Design: Randomized, stratified, nonblinded study.

Setting: Three tertiary care university hospitals.

Patients: One hundred seventy patients entered the study; 82 received IVIG and 88 were untreated controls. The study groups were similar for parameters capable of influencing the likelihood of infection.

Interventions: Intravenous immunoglobulin was given weekly at a dose of 500 mg/kg body weight from the initiation of cytotoxic therapy to the resolution of neutropenia.

Measurements: The development of bloodstream or other clinically proven infection, platelet use, and the development of alloimmunity to platelet transfusion.

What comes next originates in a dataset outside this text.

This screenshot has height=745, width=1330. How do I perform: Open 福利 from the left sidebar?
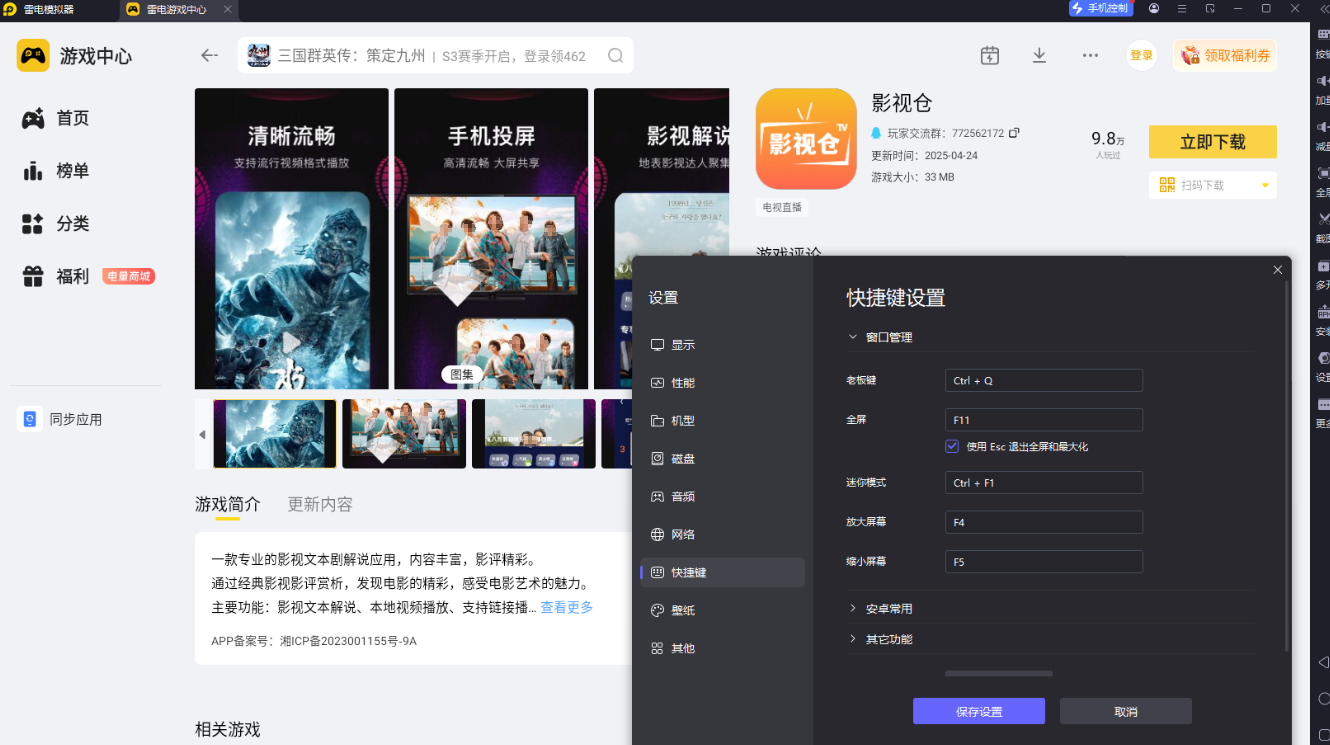point(72,277)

Results: Clinical infection, bacteremia, and fungemia occurred in 43%, 35%, and 6% of the IVIG-treated patients and in 44%, 34%, and 9% of the control patients. Gram-positive bacteremia and gram-negative bacteremia occurred in 28% and 11% of the IVIG group and in 23% and 13% of the control group. Death due to infection occurred in 4.9% of IVIG recipients and in 2.3% of controls. None of these observations was statistically significant (P > 0.2). Survival to hospital discharge was achieved in 86.6% of the IVIG group and in 96.6% of the control group. The survival difference (10%; 95% CI, 1.7% to 18.3%; P = 0.02) was due to a higher incidence of regimen-related toxic death in the IVIG-treated group.

Conclusions: The use of IVIG did not prevent infection. Fewer deaths occurred among controls due to a higher incidence of fatal hepatic veno-occlusive disease in patients receiving IVIG.